◆ **Activities**
(a) Using the passage on Steven Michael Woods Jr., mark each statement below yes or no, and quote the exact words of the passage that decide it.
(i) Woods met Bethena Lyn Brosz only once.
(ii) The 21-year-old male victim was shot six times in the head.
(iii) Police said Bethena Brosz was a drug dealer.
(b) Answer these questions from the passage on Steven Michael Woods Jr.:
(i) How old is Woods?
(ii) In what town did the killings take place?
(iii) What drug was Ronald Whitehead selling?
(c) Reproduce the stretch of the passage on Steven Michael Woods Jr. from "In fact, here's" through "time, police said.".

◆ **Document passage**
┌────────

Why might Woods spare a word or two in his long letter of complaint for Bethena Lyn Brosz, who he only met once -- and then only briefly?
Do a Web search for Mr. Woods, and you'll find his name cropping up on the Web sites of any number of anti-death-penalty groups, many of them written in German and other European languages. But for some reason, few of these offer much detail about why Mr. Woods is where he is. One could almost conclude that Steven Michael Woods Jr., 23, just woke up one morning and found himself on the Texas death row, without a hint as to why he was there.
In fact, here's the prison system's summary of what a Texas jury unanimously convicted Woods of doing:
"On May 2, 2001, in The Colony, Texas, Woods and one co-defendant used a .380-caliber pistol, a .45-caliber pistol, and a knife to kill a 21-year-old white male victim by shooting the victim six times in the head and cutting his neck four times. A 19-year-old white female victim was also killed by receiving two shots to the head, one shot in the knee, and cutting her throat. Woods and the co-defendant took property from the victims which included their car keys, backpacks, a cell phone and other personal items."
Police said the killing of Ronald Whitehead, a Deep Ellum drug dealer, was motivated in part because his LSD sales were cutting into Woods' business. Bethena Brosz was in the wrong place at the wrong time, police said.

└────────

◆ **Excerpted records**
┌────────

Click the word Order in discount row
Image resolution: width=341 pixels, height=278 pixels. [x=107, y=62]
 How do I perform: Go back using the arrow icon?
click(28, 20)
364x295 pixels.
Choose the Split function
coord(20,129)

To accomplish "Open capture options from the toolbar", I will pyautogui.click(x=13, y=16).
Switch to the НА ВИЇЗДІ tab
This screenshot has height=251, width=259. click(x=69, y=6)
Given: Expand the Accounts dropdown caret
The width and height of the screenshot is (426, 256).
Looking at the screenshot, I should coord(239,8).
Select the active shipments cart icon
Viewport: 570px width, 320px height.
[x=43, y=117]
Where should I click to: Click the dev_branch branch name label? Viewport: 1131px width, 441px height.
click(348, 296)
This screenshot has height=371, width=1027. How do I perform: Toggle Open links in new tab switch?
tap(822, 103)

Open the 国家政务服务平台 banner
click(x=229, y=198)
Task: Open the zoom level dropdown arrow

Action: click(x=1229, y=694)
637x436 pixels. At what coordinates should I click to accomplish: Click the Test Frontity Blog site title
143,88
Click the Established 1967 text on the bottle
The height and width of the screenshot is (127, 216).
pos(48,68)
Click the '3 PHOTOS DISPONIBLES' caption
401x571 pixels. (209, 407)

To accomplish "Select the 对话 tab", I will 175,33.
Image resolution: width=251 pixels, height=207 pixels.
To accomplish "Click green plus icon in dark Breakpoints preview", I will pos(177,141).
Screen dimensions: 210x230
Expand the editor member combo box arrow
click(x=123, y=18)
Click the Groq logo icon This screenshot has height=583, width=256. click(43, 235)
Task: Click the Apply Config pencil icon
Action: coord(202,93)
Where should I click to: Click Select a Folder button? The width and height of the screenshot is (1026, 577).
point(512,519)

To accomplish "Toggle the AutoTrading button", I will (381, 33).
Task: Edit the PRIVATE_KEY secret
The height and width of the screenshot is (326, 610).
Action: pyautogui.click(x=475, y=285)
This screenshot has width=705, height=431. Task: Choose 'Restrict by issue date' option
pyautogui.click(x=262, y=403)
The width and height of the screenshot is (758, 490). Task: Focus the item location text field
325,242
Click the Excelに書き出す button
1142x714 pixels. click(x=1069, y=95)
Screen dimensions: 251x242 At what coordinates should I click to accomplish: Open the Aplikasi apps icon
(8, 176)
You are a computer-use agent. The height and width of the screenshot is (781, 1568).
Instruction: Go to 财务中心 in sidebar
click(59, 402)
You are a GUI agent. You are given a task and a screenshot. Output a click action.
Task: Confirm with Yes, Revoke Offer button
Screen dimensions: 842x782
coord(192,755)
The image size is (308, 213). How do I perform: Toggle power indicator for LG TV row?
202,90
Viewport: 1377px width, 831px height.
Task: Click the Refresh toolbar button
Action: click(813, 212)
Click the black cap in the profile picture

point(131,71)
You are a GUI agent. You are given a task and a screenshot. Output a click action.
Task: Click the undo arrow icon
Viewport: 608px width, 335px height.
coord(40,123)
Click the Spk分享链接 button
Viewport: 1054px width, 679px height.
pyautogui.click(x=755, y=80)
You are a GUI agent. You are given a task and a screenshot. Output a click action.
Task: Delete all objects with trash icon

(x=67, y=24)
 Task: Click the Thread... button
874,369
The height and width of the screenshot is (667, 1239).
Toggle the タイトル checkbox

└────────

◆ **Task-by-task outputs**
(a)
(i) Yes: "who he only met once -- and then only briefly"
(ii) Yes: "shooting the victim six times in the head"
(iii) No: "Bethena Brosz was in the wrong place at the wrong time, police said."

(b)
(i) 23
(ii) The Colony, Texas
(iii) LSD

(c)
In fact, here's the prison system's summary of what a Texas jury unanimously convicted Woods of doing:
"On May 2, 2001, in The Colony, Texas, Woods and one co-defendant used a .380-caliber pistol, a .45-caliber pistol, and a knife to kill a 21-year-old white male victim by shooting the victim six times in the head and cutting his neck four times. A 19-year-old white female victim was also killed by receiving two shots to the head, one shot in the knee, and cutting her throat. Woods and the co-defendant took property from the victims which included their car keys, backpacks, a cell phone and other personal items."
Police said the killing of Ronald Whitehead, a Deep Ellum drug dealer, was motivated in part because his LSD sales were cutting into Woods' business. Bethena Brosz was in the wrong place at the wrong time, police said.